Can: What was the incentive to do it online, rather than just keeping your journal in a book?

BJJ Grrl: When I started, it was with an online community of people who were lifting, so we were all posting on our threads. I couldn't always log into the site, so I would keep it in a Wordpress site, just for me.

Can: How have you found that has influenced your training, in either positive or negative ways?

BJJ Grrl: I'm not sure if it's either, but I think about what I'm going to write, particularly when I was writing more of the technique down. I would have to think through it, line by line, how am I going to write this, explain this, remember where that goes. How can I remember this by the time I get home so I can write it down.
I think it helped me pay a lot of attention to what I was doing, as I was basically going to have to reteach myself when I got home so I could write it down. But then there were times when I'm rolling with someone and I'm thinking how I'm going to write it down: I'm not paying attention to the fact that he's about to choke me. [Laughs]

Can: This is why I wanted to talk to you, this is like hearing myself. That's exactly the kind of thing that I'm thinking! [Laughs]

BJJ Grrl: Sometimes I'm thinking "Just shut-up in there and roll, we'll dissect it later."

Can: When I'm watching a demonstration, when they're teaching technique, I'm thinking "Ok, their hand is there, so what do I describe that as? Far arm, the opposite arm, right arm?"

BJJ Grrl: Yeah, I think it helps sometimes with technique too, taking notes. The seminar today [with Dave Jacobs, back in April], I'm really thinking of things like 'far side armbar', or 'far side arm', not just watching him do it. You know those people, I see this in class all the time, they will watch it, they go back to do it, and then they're "Wait, which arm do we start with?"

I'll answer, "We start with this one," because I've already written it down in my head. So in that respect I think it really does help. But yeah, the part where you're writing the roll in your head as it happens? Trying to remember the cool things?
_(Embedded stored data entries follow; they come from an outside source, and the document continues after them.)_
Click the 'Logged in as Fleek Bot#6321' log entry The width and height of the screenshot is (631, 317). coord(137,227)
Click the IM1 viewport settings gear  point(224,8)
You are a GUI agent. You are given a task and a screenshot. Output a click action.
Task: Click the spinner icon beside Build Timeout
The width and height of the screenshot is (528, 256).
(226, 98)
Can: I find when I write it down, I want to have something to work on. I'll normally have a specific goal in mind, thinking about how I can progress that and what can I take from the roll. So you're finding it's more just interesting stuff that sticks in your head, it's not particularly "I did this, and it helped me with this technique"?

BJJ Grrl: Yeah, it's usually things that happened, or "I hit this armbar we drilled this morning, isn't that awesome?"
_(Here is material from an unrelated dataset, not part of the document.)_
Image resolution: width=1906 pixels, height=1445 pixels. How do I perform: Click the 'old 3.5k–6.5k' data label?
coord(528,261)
Can: Your blog, and we've talked about this before, does a great job of building a community. It seems a lot of people really felt engaged in your journey through jiu jitsu, which also helped them: you were saying things that they related to. Did that act as a motivator to change the blog or indeed just keep it going?

BJJ Grrl: To keep it going, as sometimes I would say things on that blog and think "I am on the only person in the world who ever has this problem. No one else ever gets in this situation, everyone else is breezing right through it."

But so many people would come back and say "That's exactly what is happening to me too!" So, I'm like "really, I'm not the only one who has that problem? Ok." Especially when it comes back from higher ranks who've been through it sometimes.

When I first put up the training with women page, so many people, like Jen Flannery and a couple of black belts even, Hillary Williams commented on it. There were a whole bunch of women commenting on it, saying "That is exactly what it's like."

"It is? Ok. I was right, it's not just me!" That's why sometimes I will post about how I had an absolutely horrible day, totally could not get this one technique to work. People will post comments, "I have days like that." People who have been training longer still have days like that. We all have days where we think, "Why don't I take up table tennis, this sucks!"